京の辻から   - 心ころころ好日

名残りを惜しみ、余韻をとどめつつ…

 「たましずめ」

2014年08月15日 | 日々の暮らしの中で

早朝から蒸し暑さを感じる日だった。夜にはいって、時折激しい雨が降り出してくる。

歌人・馬場あき子さんが書いておられる。 自身の記憶に残る夾竹桃の紅は、敗戦の記憶だ。燃えるような鮮やかな紅は照りつける太陽の下、戦争の惨禍が極まっていく夏をずっと見届けていたと。そして、こんな歌を添える。
   八月は千万の死のたましずめ 夾竹桃重し満開の花    (山田あき)

戦争を知らない私だけれど、先祖や家族の亡き縁者を供養し、戦死者合同慰霊祭なども続く八月になる。懐かしみを持ってこれまで何度も何度も繰り返し回想してきただろう亡き人の話を、新たに語って聞かす人として私が選出されたかのようだ。まあ、こうやって、目に見えないたくさんの存在に助けられて生かされている、ということかも。生かされている意味など考えてみるが…。

「盆の十五日で精霊様のござる晩だ。活きた御客などは誰だって泊めたくない。定めし家の者ばかりでごろりとして居たかった」、― 私の思いではない。客人に出す魚がないなどと嘆かすことなどさせたくはなかった、ゆっくりしたかっただろう…とは柳田國男で、岩手の小さな漁村、小子内(おこない)にある宿屋・清光館に泊まった時に見た、旧盆の淋しい盆踊りのさまを伝えている(「清光館哀史」)

 踊るのは女ばかりで、一様に白い手ぬぐいで顔を隠し、帯も足袋もそろいのまっ白、新しい下駄をはいて、前掛けは紺無地をしめる。
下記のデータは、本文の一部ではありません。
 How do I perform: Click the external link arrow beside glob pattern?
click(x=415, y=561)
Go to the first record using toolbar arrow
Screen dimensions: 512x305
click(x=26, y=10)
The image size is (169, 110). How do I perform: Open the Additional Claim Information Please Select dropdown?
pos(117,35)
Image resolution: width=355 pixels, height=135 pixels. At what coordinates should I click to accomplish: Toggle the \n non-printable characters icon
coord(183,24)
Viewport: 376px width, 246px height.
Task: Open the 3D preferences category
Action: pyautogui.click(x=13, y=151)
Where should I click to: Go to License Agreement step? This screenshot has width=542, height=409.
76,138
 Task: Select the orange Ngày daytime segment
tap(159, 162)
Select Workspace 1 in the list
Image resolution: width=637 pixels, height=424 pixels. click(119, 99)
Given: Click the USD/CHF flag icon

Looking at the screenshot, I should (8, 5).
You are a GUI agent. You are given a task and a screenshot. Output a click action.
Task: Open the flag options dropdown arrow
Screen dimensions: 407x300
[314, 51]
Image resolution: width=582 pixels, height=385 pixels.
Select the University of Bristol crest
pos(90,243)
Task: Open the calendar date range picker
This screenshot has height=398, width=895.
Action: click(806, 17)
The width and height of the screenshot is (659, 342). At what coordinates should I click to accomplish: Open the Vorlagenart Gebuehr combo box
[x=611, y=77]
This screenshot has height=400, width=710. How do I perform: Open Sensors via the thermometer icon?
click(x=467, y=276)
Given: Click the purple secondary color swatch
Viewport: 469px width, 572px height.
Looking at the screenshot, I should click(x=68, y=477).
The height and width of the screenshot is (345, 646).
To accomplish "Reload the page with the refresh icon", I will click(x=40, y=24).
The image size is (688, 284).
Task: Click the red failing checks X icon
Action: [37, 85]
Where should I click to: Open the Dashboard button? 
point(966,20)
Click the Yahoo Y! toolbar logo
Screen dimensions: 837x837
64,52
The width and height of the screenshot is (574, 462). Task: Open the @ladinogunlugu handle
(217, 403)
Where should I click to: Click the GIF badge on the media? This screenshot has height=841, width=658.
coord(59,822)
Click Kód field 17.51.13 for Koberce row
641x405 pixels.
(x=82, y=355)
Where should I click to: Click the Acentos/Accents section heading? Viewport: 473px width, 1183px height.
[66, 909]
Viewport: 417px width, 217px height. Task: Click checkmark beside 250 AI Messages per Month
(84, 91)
人の顔も見ず笑いもせずに、伏し目がちに静かに踊る。太鼓も笛もない。一つの楽器もない。そして、細々とした声で、一つ文句ばかりを何遍でも繰り返し歌うものだった。6年後、再度訪れてようやくわかった歌の文句からわかったことは、「男に向かって呼びかけた恋の歌」だった、とある。「やるせない生存の苦痛、働いても働いても迫って来る災厄…、数限りない明朝の不安」を汲みとって、「恋に命を忘れようとした」小子内の村民の心情を思いやっている。

富山県八尾の、水音と胡弓の音色の響く風の盆に男女の恋物語を添えながらの『風の盆恋歌』(高橋治著)はReiさんにご紹介いただいた一冊。ここにもしめやかに盆の風景が描かれていた。

亡き人が集った? 亡き人と語らった? そんなお盆も、明日は精霊を送るとする行事「五山の送り火」で締めくくられる。